This is a follow-up on @nsc’s post Deadlock When Using DispatchQueue from Swift Task from 2023-07.
Here’s a reduced example that reliably (for me) creates a deadlock in the cooperative thread pool, caused by exhausting the pool with calls into an opaque subsystem (Apple’s Vision framework in this case).
The code
The full example is on GitHub: GitHub - ole/SwiftConcurrencyDeadlock (macOS only because it uses an Apple API). The essential piece of code is this:
let imageURL: URL = …
try await withThrowingTaskGroup(of: (id: Int, faceCount: Int).self) { group in
// This deadlocks when the number of child tasks is larger than the
// number of CPU cores on your machine. Try using a smaller range.
for i in 1...25 {
group.addTask {
// Perform face detection using Vision framework
print("Task \(i) starting")
let request = VNDetectFaceRectanglesRequest()
let requestHandler = VNImageRequestHandler(url: imageURL)
try requestHandler.perform([request])
let faces = request.results ?? []
return (id: i, faceCount: faces.count)
}
}
for try await (id, faceCount) in group {
print("Task \(id) detected \(faceCount) faces")
}
}
This creates a task group with a bunch of child tasks, and each child task calls synchronously into Vision.framework to perform face detection on an image. The example has been reduced from a real-world codebase that worked similarly. (In the example, all child tasks run the face detection on the same image, making it wasteful. But you can imagine wanting to run this on multiple different images in parallel.)
Running this code deadlocks every time (in my tests) as soon as the number of child tasks (= the iteration count of the for loop) is greater than or equal to the number of threads in the cooperative pool (10 on my 10-core M1 Pro machine).
Observation
When you stop the deadlocked process in the debugger, it looks like this:
- 10 child tasks have started running
- Each of the 10 threads in the cooperative pool is hanging in a lock inside a
dispatchGroupWait
call that originated in Vision.framework - No other thread is doing any meaningful work that would make progress toward unblocking one of the cooperative threads.
Analysis
My interpretation:
- Although Vision.framework provides a synchronous API to clients (
VNRequestHandler.perform
), it internally performs some async work and uses GCD for this. - Vision.framework schedules the async work on its own dispatch queue and then uses
DispatchGroup.wait()
to block the thread on which the request came in until the work is done. - The async work item gets scheduled, but GCD never gives it a thread to run on because it's waiting for a task in the cooperative pool to finish.
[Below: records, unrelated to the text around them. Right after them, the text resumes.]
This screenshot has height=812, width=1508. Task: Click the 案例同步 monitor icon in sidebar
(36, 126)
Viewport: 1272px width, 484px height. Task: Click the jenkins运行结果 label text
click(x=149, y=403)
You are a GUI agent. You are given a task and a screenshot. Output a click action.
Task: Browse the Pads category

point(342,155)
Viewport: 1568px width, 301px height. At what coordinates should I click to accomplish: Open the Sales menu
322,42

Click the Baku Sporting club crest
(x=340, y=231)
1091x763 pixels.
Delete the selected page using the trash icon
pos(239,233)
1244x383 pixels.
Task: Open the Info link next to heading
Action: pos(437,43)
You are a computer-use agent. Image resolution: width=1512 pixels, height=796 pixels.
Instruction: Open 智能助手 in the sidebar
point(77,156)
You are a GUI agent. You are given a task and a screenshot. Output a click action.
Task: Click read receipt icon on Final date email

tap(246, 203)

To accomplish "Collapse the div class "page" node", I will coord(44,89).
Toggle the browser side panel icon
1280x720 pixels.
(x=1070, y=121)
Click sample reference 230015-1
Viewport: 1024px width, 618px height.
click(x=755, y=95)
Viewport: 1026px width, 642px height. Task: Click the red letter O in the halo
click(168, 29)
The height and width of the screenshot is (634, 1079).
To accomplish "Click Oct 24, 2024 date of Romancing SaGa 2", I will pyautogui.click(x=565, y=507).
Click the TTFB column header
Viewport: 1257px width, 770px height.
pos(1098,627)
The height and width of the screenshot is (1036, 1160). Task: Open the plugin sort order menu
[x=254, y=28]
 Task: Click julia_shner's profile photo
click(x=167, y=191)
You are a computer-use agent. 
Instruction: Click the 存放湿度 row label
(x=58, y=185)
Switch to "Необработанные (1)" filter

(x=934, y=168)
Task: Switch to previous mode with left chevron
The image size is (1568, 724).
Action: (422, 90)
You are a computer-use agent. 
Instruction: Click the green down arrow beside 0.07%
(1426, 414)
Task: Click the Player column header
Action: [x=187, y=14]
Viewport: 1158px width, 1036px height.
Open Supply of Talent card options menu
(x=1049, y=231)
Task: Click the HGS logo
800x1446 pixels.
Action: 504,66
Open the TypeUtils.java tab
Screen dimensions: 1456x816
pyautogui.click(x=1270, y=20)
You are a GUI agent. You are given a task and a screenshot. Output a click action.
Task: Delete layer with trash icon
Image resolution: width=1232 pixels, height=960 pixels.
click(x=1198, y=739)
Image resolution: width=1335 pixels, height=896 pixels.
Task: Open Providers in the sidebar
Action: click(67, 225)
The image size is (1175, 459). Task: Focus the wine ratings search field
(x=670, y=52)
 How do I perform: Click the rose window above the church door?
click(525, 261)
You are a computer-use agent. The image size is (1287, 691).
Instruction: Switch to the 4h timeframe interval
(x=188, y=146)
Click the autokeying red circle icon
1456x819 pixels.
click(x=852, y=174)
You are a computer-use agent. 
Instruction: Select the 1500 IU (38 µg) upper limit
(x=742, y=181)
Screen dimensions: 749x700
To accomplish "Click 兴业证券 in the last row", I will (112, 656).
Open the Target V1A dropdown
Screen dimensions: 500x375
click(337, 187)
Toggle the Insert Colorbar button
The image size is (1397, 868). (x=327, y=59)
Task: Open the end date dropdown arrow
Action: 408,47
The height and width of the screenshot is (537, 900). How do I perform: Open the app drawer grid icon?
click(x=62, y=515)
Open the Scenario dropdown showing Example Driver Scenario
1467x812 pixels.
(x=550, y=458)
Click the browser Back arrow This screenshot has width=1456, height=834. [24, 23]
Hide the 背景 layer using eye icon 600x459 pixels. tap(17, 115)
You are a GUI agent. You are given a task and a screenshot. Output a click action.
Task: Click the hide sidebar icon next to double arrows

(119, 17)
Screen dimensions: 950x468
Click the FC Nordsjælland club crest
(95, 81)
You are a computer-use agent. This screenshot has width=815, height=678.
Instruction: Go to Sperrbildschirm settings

That never happens, hence the deadlock.
Relevant quotes from last year's thread:
DispatchQueue
is over-committing, but if you’re enqueuing to a queue withqueue.sync
, you’re also tying up a thread that may be from an executor that is not.sync
has the isolation properties of the queue but doesn’t change the underlying reality of what thread you’re on.
— Deadlock When Using DispatchQueue from Swift Task - #19 by John_McCall
(I imagine our DispatchGroup.wait()
behaves very much like DispatchQueue.sync
.)
The general rule is that you should never block work in Swift concurrency on work that isn’t already actively running on a thread (“future work”). That is being violated here because the barrier block is not actively running — it’s been enqueued, but it cannot clear the barrier without running, which it needs a thread to do.
— Deadlock When Using DispatchQueue from Swift Task - #25 by John_McCall
This is the rule we're (unknowingly) violating here. The async work item inside Vision.framework is enqueued, but not yet actively running. And the next quote explains why GCD doesn't bring up a new thread for this work item:
The specific implementation reason this blows up today is that both Swift concurrency and Dispatch’s queues are serviced by same underlying pool of threads — Swift concurrency’s jobs just promise not to block on future work. So when Dispatch is deciding whether to over-commit, i.e. to create an extra thread in order to process the barrier block, it sees that all the threads are tied up by Swift concurrency jobs, which promise to not be blocked on future work and therefore can be assumed to eventually terminate without extra threads being created. Therefore, it doesn’t make an extra thread, and since you are blocking on future work, you’re deadlocking.
— Deadlock When Using DispatchQueue from Swift Task - #25 by John_McCall
It's really easy to run into deadlocks
I realize that Swift concurrency’s tendency to deadlock is not qualitatively different from GCD, only quantitatively. If you rewrote the code with GCD, it would also deadlock when GCD exhausts its thread pool limit. You can try this easily by dispatching onto a global dispatch queue from inside the child task and using a continuation to bridge back into Swift concurrency land.
GCD-based “workaround”
try await withThrowingTaskGroup(of: (id: Int, faceCount: Int).self) { group in
// This "fixes" the deadlock at the cost of thread explosion.
// Also, GCD's max thread pool size is 64, so if you increase to 64 or
// more child tasks it will deadlock again.
for i in 1...64 {
group.addTask {
print("Task \(i) starting")
return try await withCheckedThrowingContinuation { c in
DispatchQueue.global().async {
do {
let request = VNDetectFaceRectanglesRequest()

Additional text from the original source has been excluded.